What the task requires:
Copy out every entry precisely.

Records supplied:

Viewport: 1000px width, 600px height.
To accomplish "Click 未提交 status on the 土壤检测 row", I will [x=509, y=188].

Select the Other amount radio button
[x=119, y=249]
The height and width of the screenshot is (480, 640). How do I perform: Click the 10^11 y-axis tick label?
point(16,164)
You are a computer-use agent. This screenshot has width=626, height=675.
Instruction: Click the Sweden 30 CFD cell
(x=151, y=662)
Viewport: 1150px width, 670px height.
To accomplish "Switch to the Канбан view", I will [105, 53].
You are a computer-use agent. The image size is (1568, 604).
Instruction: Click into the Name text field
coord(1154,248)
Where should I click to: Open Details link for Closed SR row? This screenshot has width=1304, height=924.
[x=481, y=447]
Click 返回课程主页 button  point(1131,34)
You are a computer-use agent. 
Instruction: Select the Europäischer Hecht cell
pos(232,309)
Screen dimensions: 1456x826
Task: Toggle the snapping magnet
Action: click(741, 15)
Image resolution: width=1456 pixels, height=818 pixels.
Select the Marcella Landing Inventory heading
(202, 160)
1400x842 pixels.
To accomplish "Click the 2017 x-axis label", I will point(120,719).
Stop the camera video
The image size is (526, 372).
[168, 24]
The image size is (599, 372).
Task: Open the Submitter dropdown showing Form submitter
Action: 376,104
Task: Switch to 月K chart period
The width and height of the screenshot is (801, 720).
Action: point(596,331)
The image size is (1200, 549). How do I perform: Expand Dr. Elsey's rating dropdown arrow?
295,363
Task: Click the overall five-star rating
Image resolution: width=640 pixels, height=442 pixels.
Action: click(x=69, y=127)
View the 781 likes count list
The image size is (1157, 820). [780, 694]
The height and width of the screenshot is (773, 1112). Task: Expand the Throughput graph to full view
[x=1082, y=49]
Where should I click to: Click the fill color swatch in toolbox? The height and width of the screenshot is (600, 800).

Exercise response:
Viewport: 1000px width, 600px height.
To accomplish "Click 未提交 status on the 土壤检测 row", I will [x=509, y=188].

Select the Other amount radio button
[x=119, y=249]
The height and width of the screenshot is (480, 640). How do I perform: Click the 10^11 y-axis tick label?
point(16,164)
You are a computer-use agent. This screenshot has width=626, height=675.
Instruction: Click the Sweden 30 CFD cell
(x=151, y=662)
Viewport: 1150px width, 670px height.
To accomplish "Switch to the Канбан view", I will [105, 53].
You are a computer-use agent. The image size is (1568, 604).
Instruction: Click into the Name text field
coord(1154,248)
Where should I click to: Open Details link for Closed SR row? This screenshot has width=1304, height=924.
[x=481, y=447]
Click 返回课程主页 button  point(1131,34)
You are a computer-use agent. 
Instruction: Select the Europäischer Hecht cell
pos(232,309)
Screen dimensions: 1456x826
Task: Toggle the snapping magnet
Action: click(741, 15)
Image resolution: width=1456 pixels, height=818 pixels.
Select the Marcella Landing Inventory heading
(202, 160)
1400x842 pixels.
To accomplish "Click the 2017 x-axis label", I will point(120,719).
Stop the camera video
The image size is (526, 372).
[168, 24]
The image size is (599, 372).
Task: Open the Submitter dropdown showing Form submitter
Action: 376,104
Task: Switch to 月K chart period
The width and height of the screenshot is (801, 720).
Action: point(596,331)
The image size is (1200, 549). How do I perform: Expand Dr. Elsey's rating dropdown arrow?
295,363
Task: Click the overall five-star rating
Image resolution: width=640 pixels, height=442 pixels.
Action: click(x=69, y=127)
View the 781 likes count list
The image size is (1157, 820). [780, 694]
The height and width of the screenshot is (773, 1112). Task: Expand the Throughput graph to full view
[x=1082, y=49]
Where should I click to: Click the fill color swatch in toolbox? The height and width of the screenshot is (600, 800).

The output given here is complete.